A Sánchez lo arropa apenas el PSOE, con un bloque de diputados que hace un año y medio lo decapitó como líder. Solo su proverbial fe en sí mismo le permitió volver a pelear por la jefatura del partido, que consiguió en mayo de 2017. Ayer sus antiguos verdugos lo aplaudieron de pie, pero las huellas de rencores recientes permanecen.
Como apoyo principal en la moción tuvo a Podemos, la izquierda radical que nació con la idea fija de suplantar al PSOE. Pablo Iglesias, un político que navega su propia crisis de identidad, se ofrece de manera insistente para entrar en el nuevo gobierno. Tiende una mano, pero Sánchez intuye lo que esconde en la otra. Los socialistas le ruegan que no se pegue a un populismo que fantaseó con traducir el chavismo para europeos.
Otro caudal fundamental de votos surgió de los dos grandes partidos independentistas catalanes, Esquerra Republicana (ERC) y el Partit Demòcrata (PDeCAT). Nada puede esperar de ellos más que el reclamo de la negociación de un referéndum separatista y la liberación de los políticos presos por la intentona secesionista de octubre.
El aporte que finalmente inclinó la balanza surgió de los nacionalistas vascos. Dos votos más bien simbólicos de Bildu, los herederos de ETA, y cinco que sí fueron decisivos de los moderados del PNV, pragmáticos con una capacidad mítica para sacar provecho de los tiempos delicados: votos en Madrid a cambio de fondos y privilegios para su tierra.

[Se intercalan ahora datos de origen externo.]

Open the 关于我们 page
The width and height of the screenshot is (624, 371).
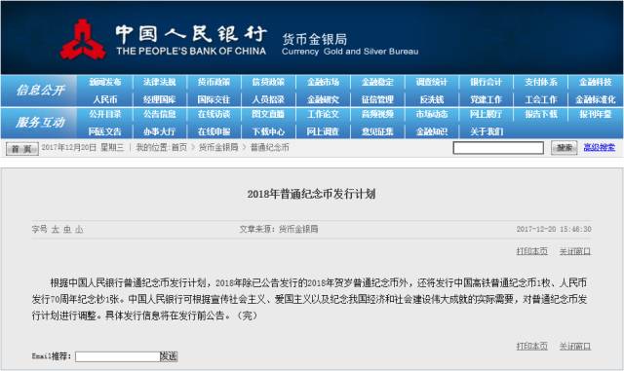coord(487,131)
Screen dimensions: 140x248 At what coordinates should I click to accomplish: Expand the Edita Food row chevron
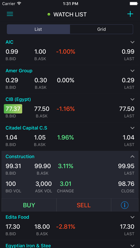(x=133, y=217)
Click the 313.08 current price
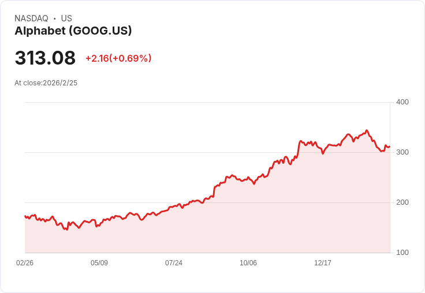 (x=45, y=58)
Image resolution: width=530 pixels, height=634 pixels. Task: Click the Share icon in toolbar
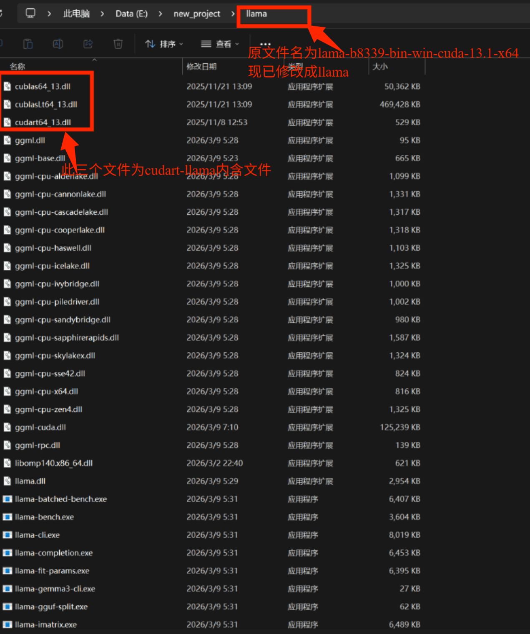point(88,44)
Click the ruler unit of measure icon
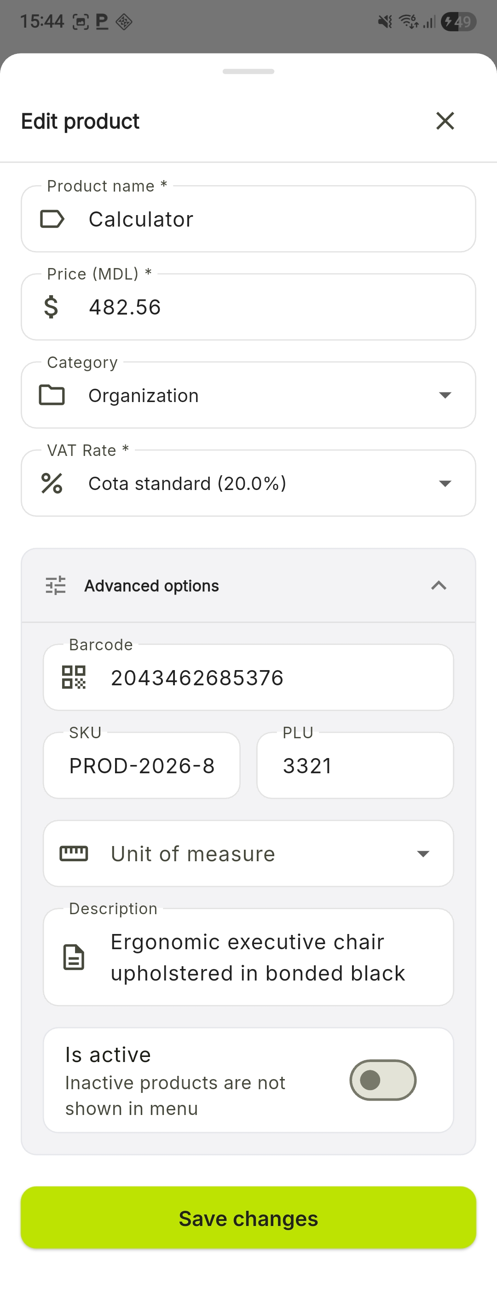 [x=74, y=853]
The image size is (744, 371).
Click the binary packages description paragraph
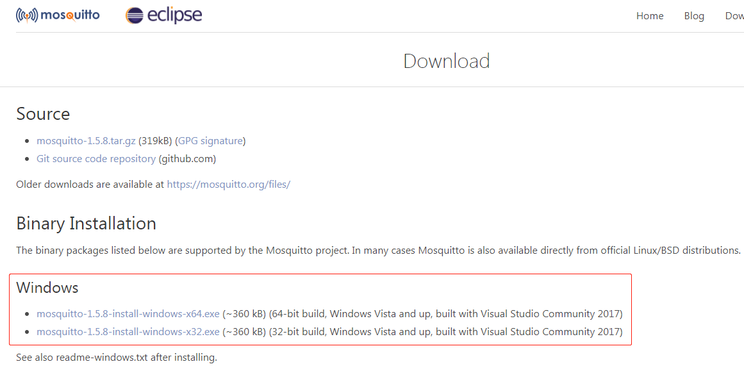pos(378,250)
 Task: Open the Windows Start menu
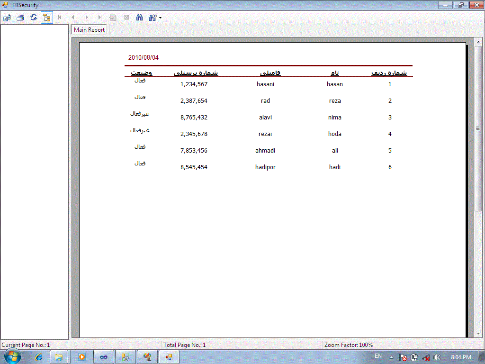12,356
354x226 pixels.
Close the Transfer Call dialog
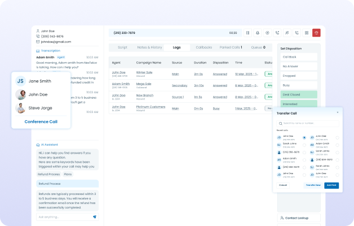pyautogui.click(x=338, y=112)
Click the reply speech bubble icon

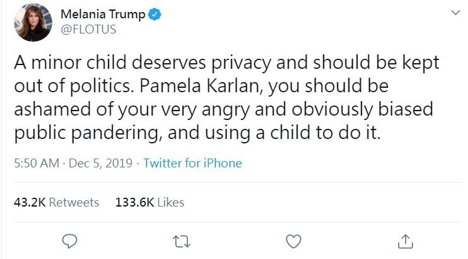tap(69, 241)
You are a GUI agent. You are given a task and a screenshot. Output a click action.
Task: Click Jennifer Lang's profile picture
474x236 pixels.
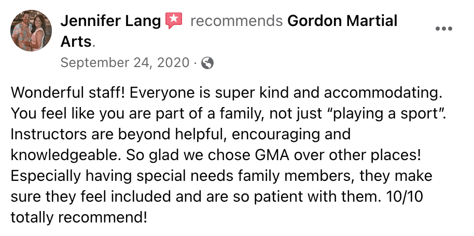pos(31,30)
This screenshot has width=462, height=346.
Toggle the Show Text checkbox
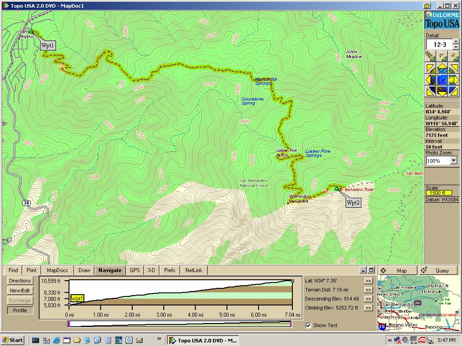click(x=308, y=325)
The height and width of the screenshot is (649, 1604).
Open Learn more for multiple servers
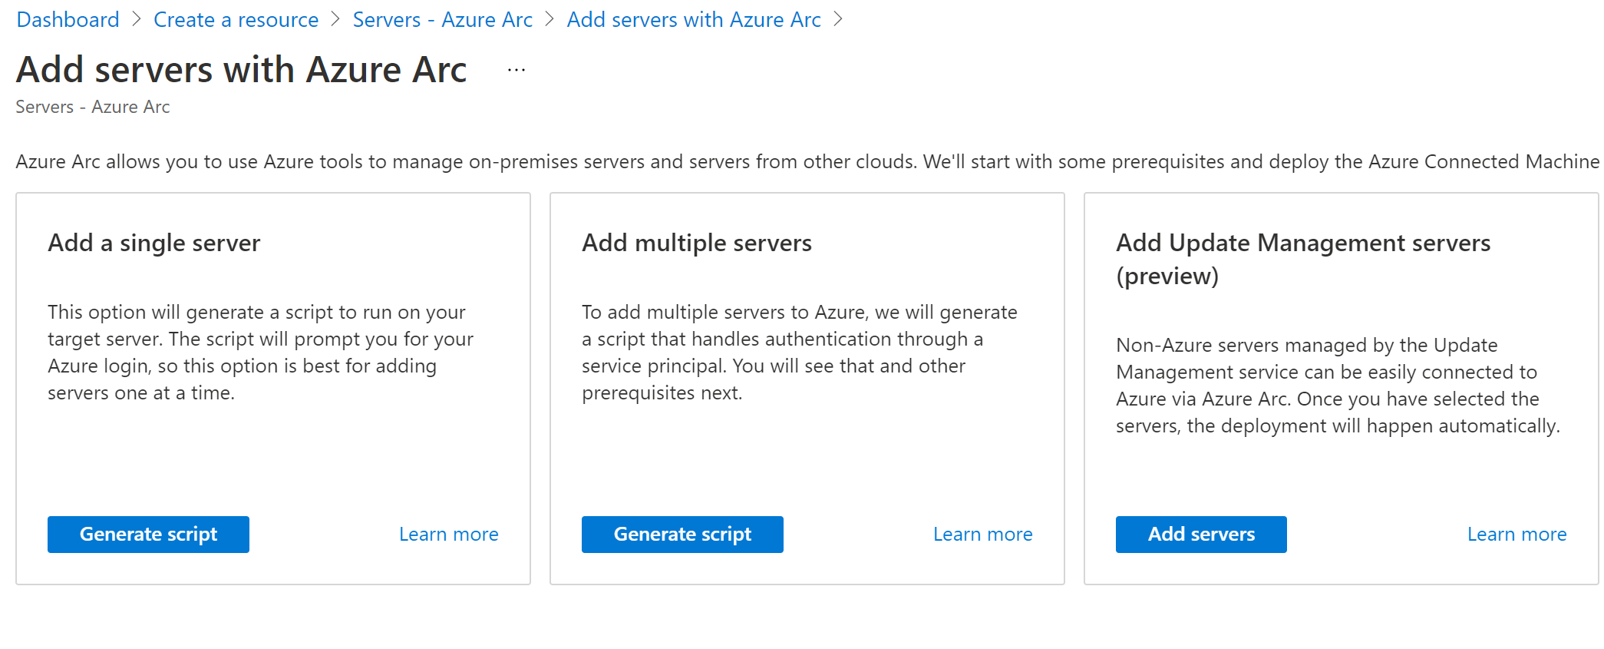[983, 535]
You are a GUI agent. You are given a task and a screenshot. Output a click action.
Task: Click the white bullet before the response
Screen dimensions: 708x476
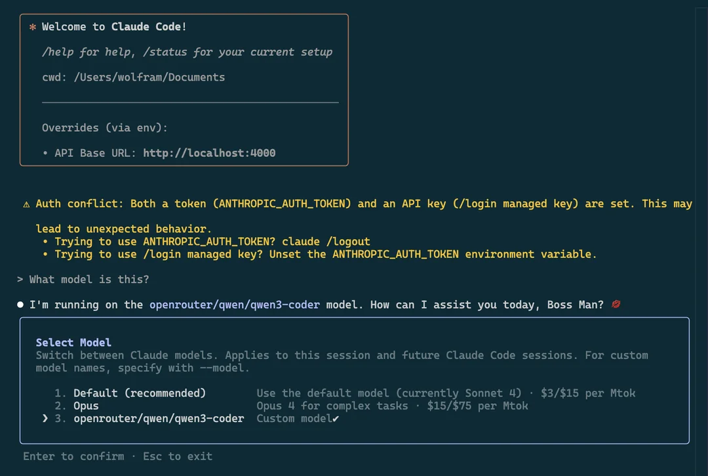click(x=20, y=305)
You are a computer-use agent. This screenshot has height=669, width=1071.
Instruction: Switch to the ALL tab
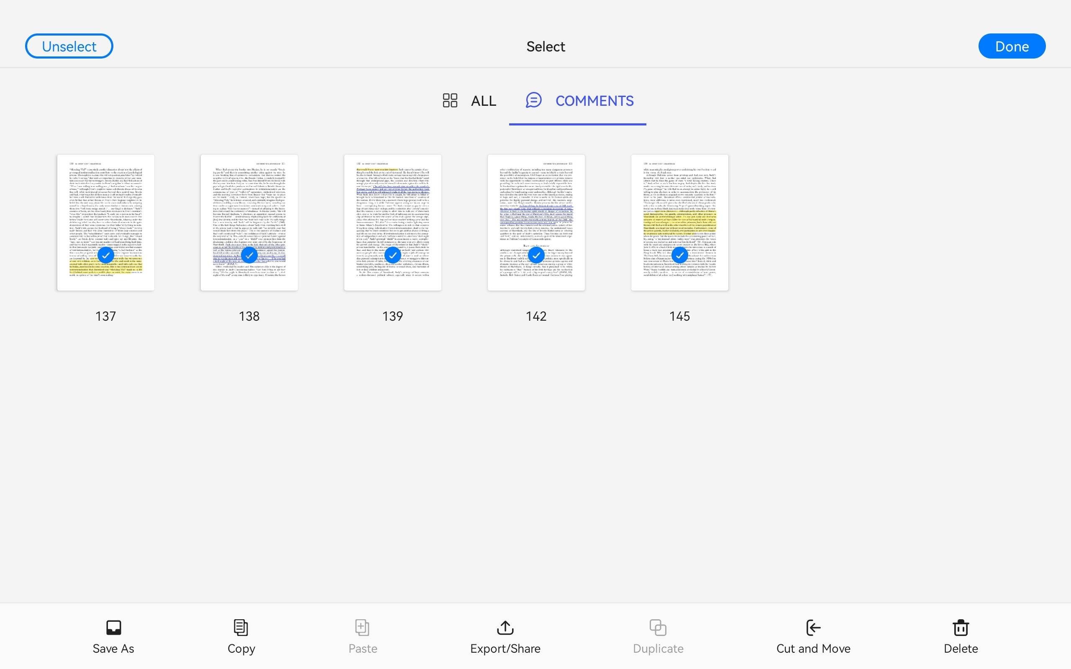pyautogui.click(x=483, y=101)
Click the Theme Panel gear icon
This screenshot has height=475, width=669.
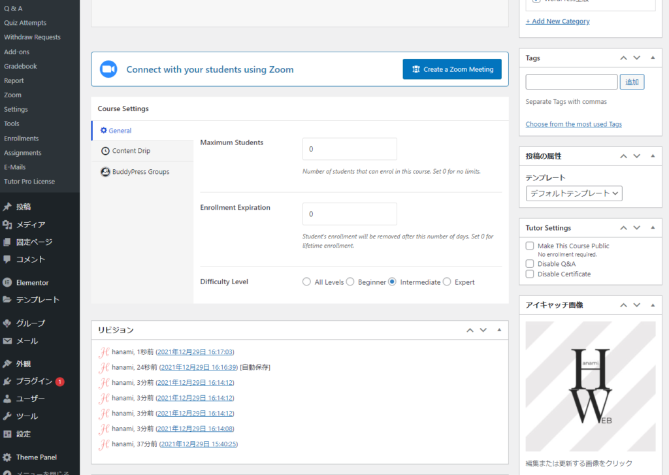click(x=7, y=457)
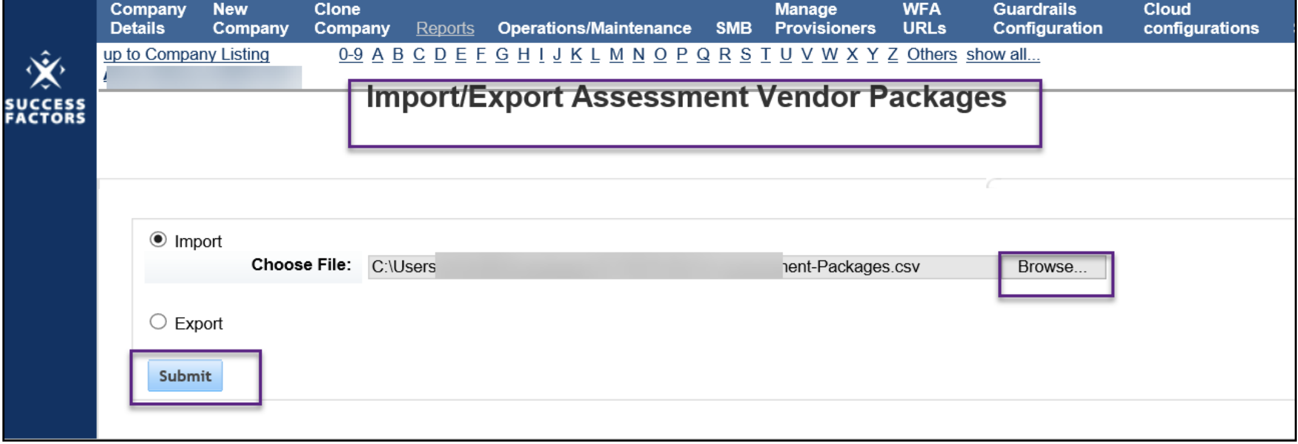Go up to Company Listing
Viewport: 1298px width, 444px height.
(x=186, y=55)
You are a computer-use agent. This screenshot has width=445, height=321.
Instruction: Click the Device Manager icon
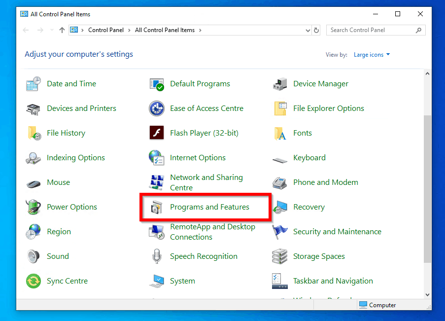pos(280,84)
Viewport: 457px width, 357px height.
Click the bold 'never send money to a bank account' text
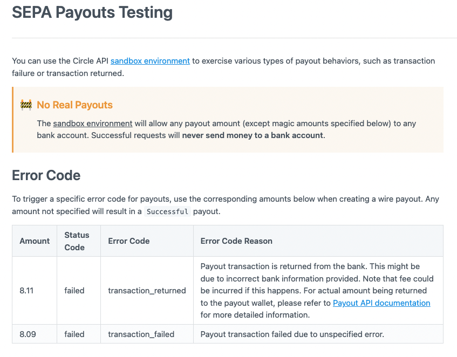coord(253,135)
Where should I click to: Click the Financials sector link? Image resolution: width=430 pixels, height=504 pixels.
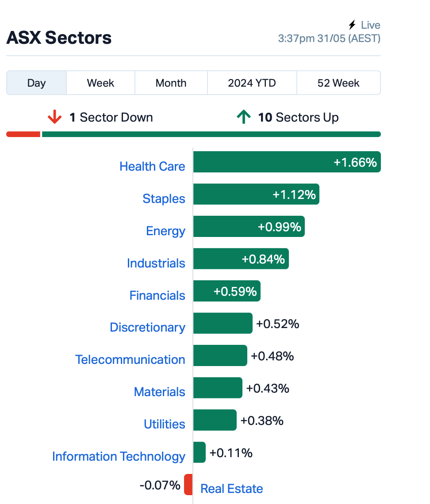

Nadie se engaña con la etapa que viene. Empieza un paréntesis en la historia española, entre un pasado turbulento en el que se desarmó el sistema político de la Transición y un futuro completamente incierto. El gobierno naciente es un ejercicio político de reconstrucción del PSOE, la llave que el destino puso en manos de Sánchez para salvar un partido menguante, condenado a encadenar derrotas como otras tantas variantes de la socialdemocracia europea.
La opción de un adelanto electoral, que Rajoy se negó a conceder, pudo haber sido el trampolín que catapultara a Ciudadanos, el joven partido liberal que encabeza el catalán Albert Rivera.
Ahora es Sánchez quien fijará los tiempos electorales. Tiene un máximo dos años de mandato, en los que intentará gestionar una economía en fase expansiva y construir la figura de estadista que solo él veía en el espejo. ¿Será suficiente para pinchar el globo de Ciudadanos? ¿Podrá resistir el mote de traidor a la patria que le pondrán Rajoy -sediento de venganza- y Rivera por haber pactado con los separatistas catalanes? ¿Aguantará la presión de Podemos por forzar reformas radicales? ¿Le permitirán esta Europa enrarecida y los mercados dedicarse a la plácida construcción de una candidatura?
Solo puede tener algo seguro Pedro Sánchez: una legión de enemigos lo marcará de cerca a cada paso del camino.